Research Methodologies - Aims and Objectives update / by Ally McGinn

We are about halfway through the research methodologies module, and as a temperature check, I’m going to do a quick update on my aims and objectives.

On 16th October I defined my objectives as;

  • Deconstruct canvas, physically and in concept. Comparing the reality of the object with its primary function.

  • Investigate traditional methods, process and materials, to identify areas of interest

    • Sub-question - Investigate the ‘space’ of art (i.e: the gallery or other curated settings) and it's function regarding the reading of art as art. (Because it's only through the gallery that nomination can serve as process)

  • Investigate the role of the viewer/onlooker in art.

    • Sub-question - Explore Derrida’s theory of the ‘parergon’ to better understand the concept and purpose of the frame in art and it's implications on the space and interpretation of art.

Regarding research, I have been making some progress with these, but this task has encouraged me to think about the ways the subjects I have been researching have (or have not) aligned with my objectives.

Figuring this out involved repeated mind-mapping and diagrams.

Updated Objectives

As the final image shows I have come to realise that my objectives can be grouped into an interest in the physical and metaphysical experience of art in relation to (1) creation and the artists process (2) curation and the viewers experience and (3) the space (or context) that underpins and intersects them both.

I plan to achieve these aims through an exploration of artistic theory and the work of artists based on these objectives. (Some of which are shown in the above diagrams and on my mind maps. An updated and comprehensive list is in progress)

I believe, and my research is showing, that the three subheadings are so interlinked that they cannot be accurately or truthfully separated. In fact, the act of art itself is a process of bringing the three together into an experience.

Through the research of these subjects and a more developed sense of the relationship between the three, I hope the enhance my studio practice and the effective communication of my message.

In a blog post on the 31st, i revisited my statement, which fits with this new assessment of my objectives. Statement - “I am an installation artist exploring the nomination of the incidental in art. Working with a subversion of organised activity my work asks questions of temporal perception. What tells us something is a piece of art? The process, the artist, the viewer, the experience or the collaboration of that and more?
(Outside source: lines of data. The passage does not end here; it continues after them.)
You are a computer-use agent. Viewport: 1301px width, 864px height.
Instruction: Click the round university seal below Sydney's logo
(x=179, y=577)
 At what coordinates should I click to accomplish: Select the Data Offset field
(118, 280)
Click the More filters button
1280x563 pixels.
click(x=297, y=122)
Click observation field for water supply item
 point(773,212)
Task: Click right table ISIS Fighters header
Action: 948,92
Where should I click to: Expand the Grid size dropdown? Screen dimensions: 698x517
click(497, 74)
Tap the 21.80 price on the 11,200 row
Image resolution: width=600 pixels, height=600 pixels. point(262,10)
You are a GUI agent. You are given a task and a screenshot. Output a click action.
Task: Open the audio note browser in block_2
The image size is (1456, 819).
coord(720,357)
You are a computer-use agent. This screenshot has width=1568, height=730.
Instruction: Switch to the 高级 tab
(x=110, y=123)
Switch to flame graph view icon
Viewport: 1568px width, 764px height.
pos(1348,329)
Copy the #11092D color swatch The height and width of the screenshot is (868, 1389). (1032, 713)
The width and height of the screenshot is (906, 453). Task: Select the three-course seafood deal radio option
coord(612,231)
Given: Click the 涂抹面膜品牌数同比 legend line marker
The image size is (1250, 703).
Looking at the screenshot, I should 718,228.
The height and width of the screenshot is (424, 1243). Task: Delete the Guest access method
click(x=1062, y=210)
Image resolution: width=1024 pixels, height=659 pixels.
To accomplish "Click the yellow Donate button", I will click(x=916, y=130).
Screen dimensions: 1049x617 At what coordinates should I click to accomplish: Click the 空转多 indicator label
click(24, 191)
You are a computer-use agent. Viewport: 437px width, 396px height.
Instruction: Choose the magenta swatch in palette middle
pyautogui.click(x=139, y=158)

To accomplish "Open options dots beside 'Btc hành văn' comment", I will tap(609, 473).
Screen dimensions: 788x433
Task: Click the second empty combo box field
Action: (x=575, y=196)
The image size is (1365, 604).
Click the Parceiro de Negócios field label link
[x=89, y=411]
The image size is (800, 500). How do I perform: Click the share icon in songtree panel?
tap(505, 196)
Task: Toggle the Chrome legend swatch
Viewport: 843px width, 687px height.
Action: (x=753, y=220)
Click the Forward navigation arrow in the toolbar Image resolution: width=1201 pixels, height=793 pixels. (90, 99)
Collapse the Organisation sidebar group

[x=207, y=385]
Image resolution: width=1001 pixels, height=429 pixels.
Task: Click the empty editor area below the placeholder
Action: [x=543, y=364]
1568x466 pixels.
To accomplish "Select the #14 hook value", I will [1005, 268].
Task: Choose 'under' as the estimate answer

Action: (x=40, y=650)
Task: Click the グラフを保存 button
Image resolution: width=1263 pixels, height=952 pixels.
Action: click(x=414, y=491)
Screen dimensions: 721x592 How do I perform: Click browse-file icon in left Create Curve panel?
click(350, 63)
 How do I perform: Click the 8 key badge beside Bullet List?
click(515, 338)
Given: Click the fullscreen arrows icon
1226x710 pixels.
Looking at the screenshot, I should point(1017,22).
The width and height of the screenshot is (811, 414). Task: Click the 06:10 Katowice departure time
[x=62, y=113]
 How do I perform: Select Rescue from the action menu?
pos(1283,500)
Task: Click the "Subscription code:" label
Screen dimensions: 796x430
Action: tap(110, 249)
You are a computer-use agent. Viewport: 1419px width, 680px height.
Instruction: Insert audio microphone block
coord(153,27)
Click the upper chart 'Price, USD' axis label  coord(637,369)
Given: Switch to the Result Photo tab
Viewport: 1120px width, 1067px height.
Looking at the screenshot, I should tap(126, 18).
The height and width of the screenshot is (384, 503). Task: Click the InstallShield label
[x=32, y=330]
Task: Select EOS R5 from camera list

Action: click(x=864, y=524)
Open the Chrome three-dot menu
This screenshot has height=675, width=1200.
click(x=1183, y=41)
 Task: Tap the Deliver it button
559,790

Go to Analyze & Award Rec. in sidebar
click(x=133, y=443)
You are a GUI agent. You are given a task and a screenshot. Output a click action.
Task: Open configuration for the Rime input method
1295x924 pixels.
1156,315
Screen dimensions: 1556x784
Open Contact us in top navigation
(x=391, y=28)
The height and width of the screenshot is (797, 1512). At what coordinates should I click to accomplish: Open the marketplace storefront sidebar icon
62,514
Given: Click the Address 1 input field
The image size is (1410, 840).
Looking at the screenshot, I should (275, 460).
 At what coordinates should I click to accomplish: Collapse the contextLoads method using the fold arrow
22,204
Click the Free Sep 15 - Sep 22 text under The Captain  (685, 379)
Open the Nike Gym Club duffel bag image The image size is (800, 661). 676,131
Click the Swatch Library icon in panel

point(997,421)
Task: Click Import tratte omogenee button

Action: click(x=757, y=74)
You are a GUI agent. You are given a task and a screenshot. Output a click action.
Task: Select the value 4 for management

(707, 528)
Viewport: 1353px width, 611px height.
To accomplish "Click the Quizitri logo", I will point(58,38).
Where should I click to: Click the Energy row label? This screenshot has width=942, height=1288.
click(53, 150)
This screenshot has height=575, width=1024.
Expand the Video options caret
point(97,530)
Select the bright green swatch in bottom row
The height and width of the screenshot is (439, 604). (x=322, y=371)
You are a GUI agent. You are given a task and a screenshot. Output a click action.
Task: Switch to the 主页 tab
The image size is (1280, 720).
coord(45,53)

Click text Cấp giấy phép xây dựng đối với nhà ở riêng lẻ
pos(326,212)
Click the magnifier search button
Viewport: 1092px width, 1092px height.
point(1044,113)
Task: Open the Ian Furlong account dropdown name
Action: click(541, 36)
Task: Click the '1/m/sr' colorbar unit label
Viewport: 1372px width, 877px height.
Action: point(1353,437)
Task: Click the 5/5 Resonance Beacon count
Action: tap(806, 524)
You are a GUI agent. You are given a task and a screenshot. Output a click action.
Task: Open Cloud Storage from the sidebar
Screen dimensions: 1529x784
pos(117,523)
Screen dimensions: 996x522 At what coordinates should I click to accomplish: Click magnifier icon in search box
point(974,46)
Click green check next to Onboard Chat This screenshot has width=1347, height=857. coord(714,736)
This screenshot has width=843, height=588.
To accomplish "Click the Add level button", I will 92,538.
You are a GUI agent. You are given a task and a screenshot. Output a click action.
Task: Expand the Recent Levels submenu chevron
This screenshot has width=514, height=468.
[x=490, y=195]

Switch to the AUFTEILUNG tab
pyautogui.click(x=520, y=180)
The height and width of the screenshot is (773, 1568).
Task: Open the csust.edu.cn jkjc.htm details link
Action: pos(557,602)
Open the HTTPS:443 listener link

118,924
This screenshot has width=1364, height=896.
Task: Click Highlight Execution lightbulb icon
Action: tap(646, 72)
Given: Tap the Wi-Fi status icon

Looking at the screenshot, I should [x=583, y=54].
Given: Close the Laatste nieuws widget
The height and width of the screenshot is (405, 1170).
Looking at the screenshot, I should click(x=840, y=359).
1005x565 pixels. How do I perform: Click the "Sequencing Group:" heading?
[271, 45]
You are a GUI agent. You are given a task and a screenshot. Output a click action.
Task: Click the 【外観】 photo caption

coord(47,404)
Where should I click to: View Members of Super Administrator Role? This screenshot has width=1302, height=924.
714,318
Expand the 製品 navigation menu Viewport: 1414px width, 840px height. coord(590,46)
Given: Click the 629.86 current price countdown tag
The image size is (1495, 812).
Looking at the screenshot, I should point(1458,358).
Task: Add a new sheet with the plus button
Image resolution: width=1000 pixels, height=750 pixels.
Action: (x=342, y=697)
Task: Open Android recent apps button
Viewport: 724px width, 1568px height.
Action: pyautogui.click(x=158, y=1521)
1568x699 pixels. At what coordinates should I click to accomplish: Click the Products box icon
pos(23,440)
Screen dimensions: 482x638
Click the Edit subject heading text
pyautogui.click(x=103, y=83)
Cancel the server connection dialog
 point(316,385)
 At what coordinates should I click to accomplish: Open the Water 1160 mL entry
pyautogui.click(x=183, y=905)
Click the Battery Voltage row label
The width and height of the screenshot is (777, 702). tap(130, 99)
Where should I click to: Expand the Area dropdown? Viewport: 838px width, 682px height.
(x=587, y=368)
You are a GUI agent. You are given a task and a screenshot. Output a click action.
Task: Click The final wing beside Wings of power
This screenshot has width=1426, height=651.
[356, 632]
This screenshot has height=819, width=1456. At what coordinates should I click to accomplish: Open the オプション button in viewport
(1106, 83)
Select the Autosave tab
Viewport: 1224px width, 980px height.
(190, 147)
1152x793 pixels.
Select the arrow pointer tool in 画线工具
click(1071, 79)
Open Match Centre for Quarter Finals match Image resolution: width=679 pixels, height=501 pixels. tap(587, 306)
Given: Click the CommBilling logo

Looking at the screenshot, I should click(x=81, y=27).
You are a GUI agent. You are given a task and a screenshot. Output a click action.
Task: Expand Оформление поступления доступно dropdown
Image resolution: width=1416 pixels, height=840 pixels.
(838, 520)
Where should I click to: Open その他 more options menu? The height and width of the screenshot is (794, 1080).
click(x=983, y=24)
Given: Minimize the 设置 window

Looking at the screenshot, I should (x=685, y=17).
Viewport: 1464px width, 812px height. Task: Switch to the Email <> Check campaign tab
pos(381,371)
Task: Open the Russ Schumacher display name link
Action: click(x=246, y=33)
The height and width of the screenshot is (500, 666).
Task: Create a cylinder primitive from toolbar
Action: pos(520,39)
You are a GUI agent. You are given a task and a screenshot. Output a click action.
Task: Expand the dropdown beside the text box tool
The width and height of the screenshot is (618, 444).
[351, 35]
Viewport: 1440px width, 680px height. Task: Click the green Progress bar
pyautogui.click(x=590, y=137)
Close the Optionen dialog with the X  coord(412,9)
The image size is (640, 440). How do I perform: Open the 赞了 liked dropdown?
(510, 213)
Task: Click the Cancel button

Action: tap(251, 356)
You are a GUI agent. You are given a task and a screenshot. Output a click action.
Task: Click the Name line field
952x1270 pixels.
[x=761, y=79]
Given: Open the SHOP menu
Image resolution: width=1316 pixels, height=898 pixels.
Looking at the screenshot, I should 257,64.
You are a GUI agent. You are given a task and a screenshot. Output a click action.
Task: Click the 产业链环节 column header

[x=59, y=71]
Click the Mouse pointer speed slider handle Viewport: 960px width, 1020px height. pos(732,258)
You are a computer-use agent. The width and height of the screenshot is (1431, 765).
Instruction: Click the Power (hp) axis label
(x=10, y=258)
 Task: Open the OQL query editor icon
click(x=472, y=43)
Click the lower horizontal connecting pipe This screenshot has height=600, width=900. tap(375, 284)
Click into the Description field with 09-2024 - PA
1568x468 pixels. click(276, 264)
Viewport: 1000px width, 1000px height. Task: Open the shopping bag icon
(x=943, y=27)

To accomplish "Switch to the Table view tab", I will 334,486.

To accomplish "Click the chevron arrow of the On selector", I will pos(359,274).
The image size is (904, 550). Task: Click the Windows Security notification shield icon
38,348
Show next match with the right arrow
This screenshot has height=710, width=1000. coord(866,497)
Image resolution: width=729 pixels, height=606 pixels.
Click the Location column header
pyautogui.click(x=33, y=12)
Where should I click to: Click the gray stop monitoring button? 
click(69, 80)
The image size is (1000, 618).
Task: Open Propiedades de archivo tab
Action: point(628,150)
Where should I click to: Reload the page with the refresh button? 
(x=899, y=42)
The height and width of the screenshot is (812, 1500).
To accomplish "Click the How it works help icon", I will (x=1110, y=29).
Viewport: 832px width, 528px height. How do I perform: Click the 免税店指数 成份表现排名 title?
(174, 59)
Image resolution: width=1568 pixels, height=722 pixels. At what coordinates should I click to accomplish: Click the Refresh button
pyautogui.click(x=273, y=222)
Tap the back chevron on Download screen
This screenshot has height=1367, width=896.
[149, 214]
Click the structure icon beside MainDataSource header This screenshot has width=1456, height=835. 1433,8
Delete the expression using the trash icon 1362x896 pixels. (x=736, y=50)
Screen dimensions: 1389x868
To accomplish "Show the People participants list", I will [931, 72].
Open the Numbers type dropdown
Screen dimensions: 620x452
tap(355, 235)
My practice explores these questions with a combination of found objects and manipulated semiotics.

Creating conversations through relational aesthetics the viewer is invited to step into the real space of the work to explore juxtapositions of incident and chance against an organised reliance on the interior and exterior of the ‘Artworld’.”

 

Reflection

My aims have slightly developed, but I wouldn't say they have changed; more I have articulated them in a more focused way. This change was a natural development of a balance between research and reflection.

Going through this process has encouraged me to note what I have researched so far and what I plan to research. The most important factor of this process has been to reduce my planned research. I have been able to highlight a few areas of research that I thought I had to cover and have since realised that I do not need to include; I was being a bit too ambitious, and this reduction is a very positive step.

I believe that my objectives are clearer, and although the potential scope of this subject is very large I have been focussing my research more as time passes.

I will admit that the scope of this research is one of the areas that I am least comfortable with, in that I am unsure if I am correct that the scope is attainable, I believe it is, and that I have made good progress so far, but it is a very hard thing to check with any degree of certainty.

This research is vital to my practice because it is through this research that I am able to develop ideas. The process of my practice is one of concept, and those concepts and ideas often come from art theory, which I then attempt to subvert or challenge through objects and installations in the studio.